Capital Engineer: Stephen Monahan

Private placement deal maker Stephen Monahan keeps ships afloat and players in motion.


Stephen Monahan, Bank of America, Rainmaker. Shot by Tim Knox, on 19th Aug 10

Tim Knox

Traveling at full throttle through open seas, a container ship takes nearly five miles to make a turn. But for Triton Container International, the San Francisco–based company that leases the containers, the turnaround has to be fast to compete in today’s turbulent economic environment.

Late last year, Triton sought to raise capital quickly to buy sea containers in preparation for an anticipated surge in international trade. The company turned to Stephen Monahan Jr., global head of debt private placement at Bank of America Merrill Lynch. Since 1988, Monahan, 52, has helped Triton raise $1.5 billion in 21 separate private placement deals.

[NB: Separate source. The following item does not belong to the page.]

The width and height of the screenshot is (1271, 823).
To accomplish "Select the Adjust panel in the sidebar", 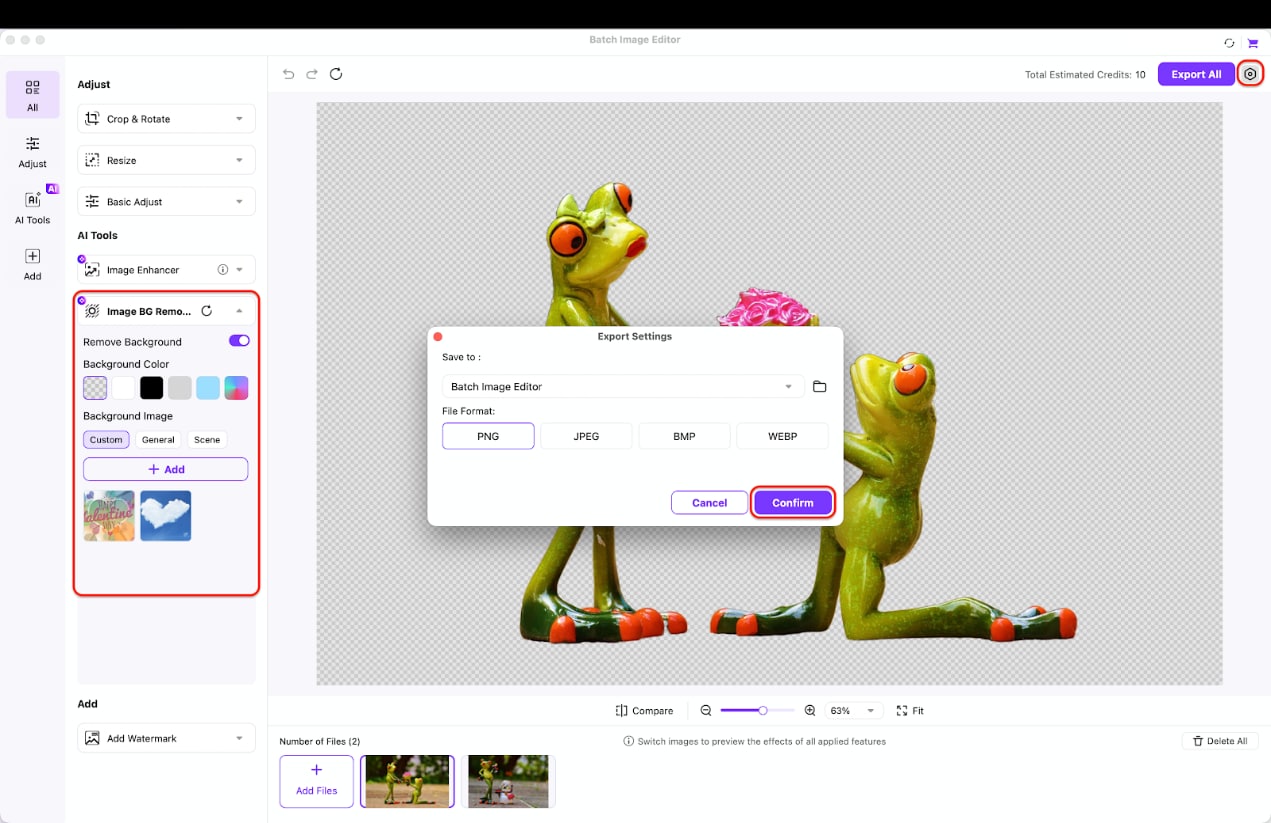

Though the market was still fragile in February when the latest deal was completed, Monahan’s execution raised $450 million for Triton, more than double the original target. Strong investor demand also allowed the deal to price at the lowest end of the estimated range. The seven-year note carries a coupon of 6.07 percent, and the ten-year note has a 6.6 percent coupon. These secured notes, with a triple-B rating, were priced in March at 275 basis points over comparable Treasury yields — not a bad showing. By comparison, Chicago-based railcar leasing company GATX Corp.’s five-year notes, which are rated Baa1/BBB+, were trading at about 250 basis points over Treasuries during the same time. “Steve was able to convey our enthusiasm to our investor base,” says Triton chairman Edward Schneider.

For the past 25 years, Monahan has quietly steered big deals, helping companies raise long-term debt in the private placement market. Both public and private companies, usually ranked investment-grade, access the private placement market for debt ranging from less than five years to up to 30 years. Though his employer has morphed four times —from Continental Bank to NationsBank to Bank of America and now BofA Merrill — Monahan has retained his core team. “Steve is a person of integrity who builds long-standing relationships with both the issuers and the buyers,” says Roger Crandall, CEO of Massachusetts Mutual Life Insurance Co., which invests in private placement debt to diversify its debt holdings.

BofA Merrill led Thomson Reuters’ private placement debt league table last year with a 26 percent market share. Though the market is small — total issuance volume last year was only $26 billion, dwarfed by public debt issuance of $563 billion in investment-grade corporate bonds, excluding financials — it is lucrative. BofA Merrill declined to comment on fees, but market sources say fees for private placement can be double that of public debt underwriting.

Growing up in the quaint bedroom community of Wilton, Connecticut, Monahan showed an interest in Wall Street at an early age. He started with internships with his father’s brokerage firm in Bridgeport, Connecticut, graduated from Boston College with a major in finance and began his career at Irving Trust Co. in New York. Five years later he joined Continental Bank’s capital markets group. In 1987 he founded the bank’s private placement division.

The financial crisis, he says, has turned corporations to this exclusive venue for alternative financing. “In the past, people assumed bank debt could automatically be refinanced when it was due,” Monahan says. “Now they are reducing reliance on bank debt because refinancing risk is a real issue.” During the first half of this year, $22 billion in private placement debt was issued, up 105 percent from last year. It was Monahan who helped Rolls-Royce Capital raise $106 million in June and who served as lead agent for the National Football League’s $835 million private placement.

Any private placement deal places tight covenants, such as a limit on leverage ratios, on the issuing companies. Nonetheless, Monahan predicts more issuers from emerging markets will come to the market. “Investors are pressured to look for extra yield,” he says. “The private placement market offers a powerful and viable way for investors to diversify.”